HMS Galatea (1914).jpg
Career (United Kingdom)
Name: HMS Galatea
Builder: William Beardmore and Company
Laid down: 9 January 1913
Launched: 14 May 1914
Commissioned: December 1914
Fate: Sold for scrapping 25 October 1921
General characteristics
Class and type: Arethusa-class light cruiser
Displacement: 3,500 tons
Length: 436 ft (133 m) Overall
Beam: 39 ft (12 m)
Draught: 13.5 ft (4.1 m)
Propulsion: Parsons turbines
Eight Yarrow boilers
40,000 hp
Speed: 28.5 knots (53 km/h)
Range: carried 482 tons (810 tons maximum) of fuel oil
Complement: 318
Armament: 3 × BL 6-inch (152.4 mm) Mk XII guns

4 × QF 4-inch (101.6 mm) Mk V guns
2 × 3 inch guns

8 × 21-inch (533 mm) torpedo tubes
Armour: 3 inches (76 mm) side (amidships)
2.25–1.5 inches (57–38 mm) side (bows)
2.5–2 inches (64–51 mm) side (stern)
1 inch (25 mm) upper decks (amidships)
1 inch (25 mm) deck over rudder
6 inches (150 mm) conning tower

HMS Galatea was an Arethusa-class light cruiser of the Royal Navy launched on 14 May 1914 at William Beardmore and Company shipyard. She fought in the First World War, participating in the Battle of Jutland. Following the war, she was scrapped.

Service history[edit]

On her commissioning she was assigned as the leader to the 2nd Destroyer Squadron of the Harwich Force, guarding the eastern approaches to the English Channel. On 4 May 1916, she took part in the shooting down of Zeppelin L 7. At the battle of Jutland, she was the flagship of the 1st Light Cruiser Squadron under Commodore E.S. Alexander-Sinclair. She was the first ship to report the presence of German ships, triggering the battle. Galatea was also the first to receive a hit by the German light cruiser SMS Elbing, but no explosion occurred.
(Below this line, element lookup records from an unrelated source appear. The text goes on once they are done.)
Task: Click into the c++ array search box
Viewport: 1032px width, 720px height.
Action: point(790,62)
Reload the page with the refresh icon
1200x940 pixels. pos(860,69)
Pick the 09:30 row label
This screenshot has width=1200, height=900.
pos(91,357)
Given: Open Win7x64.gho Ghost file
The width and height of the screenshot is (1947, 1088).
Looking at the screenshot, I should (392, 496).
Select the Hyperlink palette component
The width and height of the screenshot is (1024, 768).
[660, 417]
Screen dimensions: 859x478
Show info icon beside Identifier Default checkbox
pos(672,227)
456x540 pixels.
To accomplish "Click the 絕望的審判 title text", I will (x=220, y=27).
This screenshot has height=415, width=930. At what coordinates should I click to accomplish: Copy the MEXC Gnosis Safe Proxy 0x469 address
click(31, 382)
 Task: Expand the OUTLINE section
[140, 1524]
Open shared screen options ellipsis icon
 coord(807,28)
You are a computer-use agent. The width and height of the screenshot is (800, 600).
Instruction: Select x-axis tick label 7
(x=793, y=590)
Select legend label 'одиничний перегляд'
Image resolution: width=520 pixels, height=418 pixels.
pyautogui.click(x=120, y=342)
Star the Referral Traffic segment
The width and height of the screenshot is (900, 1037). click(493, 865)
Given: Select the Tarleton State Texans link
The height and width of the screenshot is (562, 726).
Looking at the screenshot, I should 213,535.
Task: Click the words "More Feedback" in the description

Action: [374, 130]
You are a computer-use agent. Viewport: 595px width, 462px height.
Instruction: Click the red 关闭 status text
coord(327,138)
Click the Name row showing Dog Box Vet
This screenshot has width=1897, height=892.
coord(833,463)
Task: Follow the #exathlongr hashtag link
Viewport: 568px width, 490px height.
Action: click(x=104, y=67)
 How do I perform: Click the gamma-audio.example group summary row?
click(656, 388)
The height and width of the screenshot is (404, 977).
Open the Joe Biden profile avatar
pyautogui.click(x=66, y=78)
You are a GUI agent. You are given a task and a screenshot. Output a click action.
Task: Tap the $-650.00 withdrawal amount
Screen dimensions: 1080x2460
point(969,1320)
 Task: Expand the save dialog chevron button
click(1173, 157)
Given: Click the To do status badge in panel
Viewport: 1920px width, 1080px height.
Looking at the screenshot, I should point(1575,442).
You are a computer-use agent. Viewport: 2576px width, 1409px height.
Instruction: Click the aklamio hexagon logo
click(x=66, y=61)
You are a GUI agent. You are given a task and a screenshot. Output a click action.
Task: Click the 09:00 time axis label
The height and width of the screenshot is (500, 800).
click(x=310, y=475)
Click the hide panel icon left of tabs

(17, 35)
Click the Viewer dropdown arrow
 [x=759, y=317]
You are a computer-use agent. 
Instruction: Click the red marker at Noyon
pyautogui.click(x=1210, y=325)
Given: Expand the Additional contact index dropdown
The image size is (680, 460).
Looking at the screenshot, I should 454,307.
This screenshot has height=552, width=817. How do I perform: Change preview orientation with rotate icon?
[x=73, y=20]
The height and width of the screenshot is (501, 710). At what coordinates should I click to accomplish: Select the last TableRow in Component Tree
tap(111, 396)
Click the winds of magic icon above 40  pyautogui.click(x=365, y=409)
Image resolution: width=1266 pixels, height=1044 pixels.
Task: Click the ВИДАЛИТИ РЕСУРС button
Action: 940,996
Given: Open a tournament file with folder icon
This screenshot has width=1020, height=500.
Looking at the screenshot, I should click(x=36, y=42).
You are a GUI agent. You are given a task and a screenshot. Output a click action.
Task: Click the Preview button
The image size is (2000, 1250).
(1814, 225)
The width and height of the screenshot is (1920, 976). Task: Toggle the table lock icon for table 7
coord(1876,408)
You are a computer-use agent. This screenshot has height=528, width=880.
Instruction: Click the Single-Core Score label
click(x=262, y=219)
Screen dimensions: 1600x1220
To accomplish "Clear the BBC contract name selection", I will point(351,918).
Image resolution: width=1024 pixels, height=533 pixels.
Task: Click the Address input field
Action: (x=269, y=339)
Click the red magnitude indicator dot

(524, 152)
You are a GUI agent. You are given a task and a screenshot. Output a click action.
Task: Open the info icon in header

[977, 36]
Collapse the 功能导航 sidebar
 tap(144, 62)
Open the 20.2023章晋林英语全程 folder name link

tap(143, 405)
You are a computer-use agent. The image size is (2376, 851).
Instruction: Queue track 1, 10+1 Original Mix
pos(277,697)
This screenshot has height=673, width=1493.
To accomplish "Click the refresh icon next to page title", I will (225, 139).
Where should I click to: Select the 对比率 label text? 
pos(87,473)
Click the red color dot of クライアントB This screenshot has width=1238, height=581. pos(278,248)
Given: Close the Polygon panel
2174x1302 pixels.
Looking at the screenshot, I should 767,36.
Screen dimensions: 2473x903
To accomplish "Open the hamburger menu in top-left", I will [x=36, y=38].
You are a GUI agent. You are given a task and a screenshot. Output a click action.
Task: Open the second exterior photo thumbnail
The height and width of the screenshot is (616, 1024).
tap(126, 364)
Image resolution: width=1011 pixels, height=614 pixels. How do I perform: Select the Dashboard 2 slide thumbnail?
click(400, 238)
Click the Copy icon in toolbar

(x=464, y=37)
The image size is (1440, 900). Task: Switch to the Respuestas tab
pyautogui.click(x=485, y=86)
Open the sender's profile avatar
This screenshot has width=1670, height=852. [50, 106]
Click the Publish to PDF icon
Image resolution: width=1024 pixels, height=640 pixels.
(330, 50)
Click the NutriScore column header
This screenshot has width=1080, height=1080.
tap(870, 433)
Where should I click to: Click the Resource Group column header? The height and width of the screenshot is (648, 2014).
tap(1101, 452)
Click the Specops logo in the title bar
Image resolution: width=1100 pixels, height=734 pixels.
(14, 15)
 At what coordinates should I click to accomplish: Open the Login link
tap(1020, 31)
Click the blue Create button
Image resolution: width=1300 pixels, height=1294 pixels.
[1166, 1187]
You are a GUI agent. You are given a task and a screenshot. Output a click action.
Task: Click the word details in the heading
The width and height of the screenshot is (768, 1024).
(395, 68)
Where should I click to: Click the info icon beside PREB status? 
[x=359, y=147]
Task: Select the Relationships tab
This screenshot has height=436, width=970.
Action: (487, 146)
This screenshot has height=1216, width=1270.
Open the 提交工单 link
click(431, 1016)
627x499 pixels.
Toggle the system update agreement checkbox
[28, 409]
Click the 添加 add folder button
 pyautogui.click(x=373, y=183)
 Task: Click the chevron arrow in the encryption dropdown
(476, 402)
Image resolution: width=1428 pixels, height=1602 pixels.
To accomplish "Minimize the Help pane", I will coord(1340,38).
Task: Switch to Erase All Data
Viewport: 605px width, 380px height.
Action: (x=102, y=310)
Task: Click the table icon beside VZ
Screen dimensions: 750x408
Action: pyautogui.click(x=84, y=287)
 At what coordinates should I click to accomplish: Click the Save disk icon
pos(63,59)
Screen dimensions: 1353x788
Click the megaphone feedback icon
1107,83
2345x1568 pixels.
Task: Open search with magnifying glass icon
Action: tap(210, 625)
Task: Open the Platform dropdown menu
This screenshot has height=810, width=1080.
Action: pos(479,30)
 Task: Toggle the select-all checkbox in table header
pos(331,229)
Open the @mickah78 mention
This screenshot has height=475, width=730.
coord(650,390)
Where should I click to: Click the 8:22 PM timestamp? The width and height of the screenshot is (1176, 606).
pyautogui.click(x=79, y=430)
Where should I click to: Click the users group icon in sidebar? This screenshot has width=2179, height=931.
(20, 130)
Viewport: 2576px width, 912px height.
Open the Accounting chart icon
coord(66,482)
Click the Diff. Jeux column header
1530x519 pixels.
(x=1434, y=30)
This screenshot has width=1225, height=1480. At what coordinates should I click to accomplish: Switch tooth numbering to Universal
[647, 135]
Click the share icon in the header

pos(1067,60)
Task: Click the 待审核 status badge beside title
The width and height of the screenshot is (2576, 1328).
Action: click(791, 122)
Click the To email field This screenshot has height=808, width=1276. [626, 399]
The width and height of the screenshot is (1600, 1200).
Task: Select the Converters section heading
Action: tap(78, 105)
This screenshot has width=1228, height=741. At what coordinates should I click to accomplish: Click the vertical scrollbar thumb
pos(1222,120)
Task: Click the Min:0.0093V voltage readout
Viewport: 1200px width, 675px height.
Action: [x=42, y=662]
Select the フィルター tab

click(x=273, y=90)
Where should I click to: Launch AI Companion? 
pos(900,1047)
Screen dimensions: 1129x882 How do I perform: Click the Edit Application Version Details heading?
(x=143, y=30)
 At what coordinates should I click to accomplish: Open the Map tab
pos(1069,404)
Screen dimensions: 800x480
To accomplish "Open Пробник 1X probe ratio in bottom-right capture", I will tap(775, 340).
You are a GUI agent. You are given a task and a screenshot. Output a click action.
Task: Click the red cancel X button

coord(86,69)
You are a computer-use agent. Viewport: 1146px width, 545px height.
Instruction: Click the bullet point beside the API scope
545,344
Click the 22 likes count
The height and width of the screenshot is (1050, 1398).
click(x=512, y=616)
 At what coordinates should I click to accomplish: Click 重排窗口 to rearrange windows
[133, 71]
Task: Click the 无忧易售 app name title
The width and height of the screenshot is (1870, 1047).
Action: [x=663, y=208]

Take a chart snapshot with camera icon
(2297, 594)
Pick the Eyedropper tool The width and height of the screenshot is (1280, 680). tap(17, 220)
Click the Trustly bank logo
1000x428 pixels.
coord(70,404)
Galatea was part of the screen around the Battle Cruiser Fleet under Admiral Beatty which was on a sweep across the North Sea on 31 May 1916. She was sent in company with her sister Phaeton to investigate a stopped merchant vessel, the Danish N J Fiord. At the same time, two destroyers, B-109 and B-110 from the German battlecruiser and cruiser Scouting Groups under Admiral Franz von Hipper, were sent to investigate the ship. The two fleets were previously unaware that they were less than 50 miles (80 km) apart.

She was sold for scrapping on 25 October 1921. Mount Galatea in Alberta, Canada is named after this ship.